Potje videoclipfonds TAX voorlopig leeg

Evaluatie: doorgaan met clipsubsidie

Atze de Vrieze ,

Muzikanten en clipmakers kunnen tot nader orde geen beroep doen op subsidie van het TAX Mediafonds. Het clipfonds heeft zijn volledige budget voor dit jaar uitgegeven, zo werd vandaag bekend. Of de subsidiepot volgend jaar weer gevuld wordt is zeer de vraag. Het TAX-fonds moet nog afwachten welke gevolgen de grote bezuinigingen op cultuursubsidies hebben.

Evaluatie: doorgaan met clipsubsidie

Muzikanten en clipmakers kunnen tot nader orde geen beroep doen op subsidie van het TAX Mediafonds. Het clipfonds heeft zijn volledige budget voor dit jaar uitgegeven, zo werd vandaag bekend. Clipmakers kunnen bij het fonds tot maximaal 30.000 euro subsidie per aanvraag krijgen, tot maximaal 250.000 euro per jaar.

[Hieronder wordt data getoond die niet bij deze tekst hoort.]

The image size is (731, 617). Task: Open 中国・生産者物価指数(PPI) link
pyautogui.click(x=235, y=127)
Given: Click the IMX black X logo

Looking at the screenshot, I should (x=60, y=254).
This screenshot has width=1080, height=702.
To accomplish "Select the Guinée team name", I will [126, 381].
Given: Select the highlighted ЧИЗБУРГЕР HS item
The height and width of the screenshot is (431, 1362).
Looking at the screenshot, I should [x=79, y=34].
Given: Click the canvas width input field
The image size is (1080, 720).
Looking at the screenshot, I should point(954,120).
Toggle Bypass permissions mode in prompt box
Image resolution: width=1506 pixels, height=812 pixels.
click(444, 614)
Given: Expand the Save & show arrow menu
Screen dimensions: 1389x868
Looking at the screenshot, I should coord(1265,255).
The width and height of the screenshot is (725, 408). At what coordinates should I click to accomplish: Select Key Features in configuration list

Of de subsidiepot volgend jaar weer gevuld wordt is zeer de vraag. Het TAX-fonds moet nog afwachten welke gevolgen de grote bezuinigingen op cultuursubsidies hebben. Met het fonds werden onder meer clips van zZz, Aux Raus, Tim Knol, Flinke Namen en Krause mede bekostigd.

Het fonds presenteert ook een evaluatie (pdf). Daaruit blijkt dat betrokkenen unaniem pleiten voor voortzetting van het fonds: “Niemand die wij spraken wil stoppen”, melden onderzoekers Vinken en Van Kampen. “Maar ‘na de complimenten’ werd bijna iedereen op aspecten wél kritisch en kwam met tips voor verbetering van de uitvoeringspraktijk.” Kritisch werd vooral gekeken naar de actieve scouting door de commissie. Het TAX-fonds probeerde clipmakers en muzikanten aan elkaar te koppelen, maar is daar zelf niet helemaal tevreden over. Daarbij werd vooral gekeken naar grote, bekende artiesten. “Op het niveau van de ster zijn de belangen nog groter en gebeurt alles in een nog hoger tempo, dus wordt er minder risico genomen en geëxperimenteerd. De beeldmaker werd daarbij makkelijk ondergesneeuwd.”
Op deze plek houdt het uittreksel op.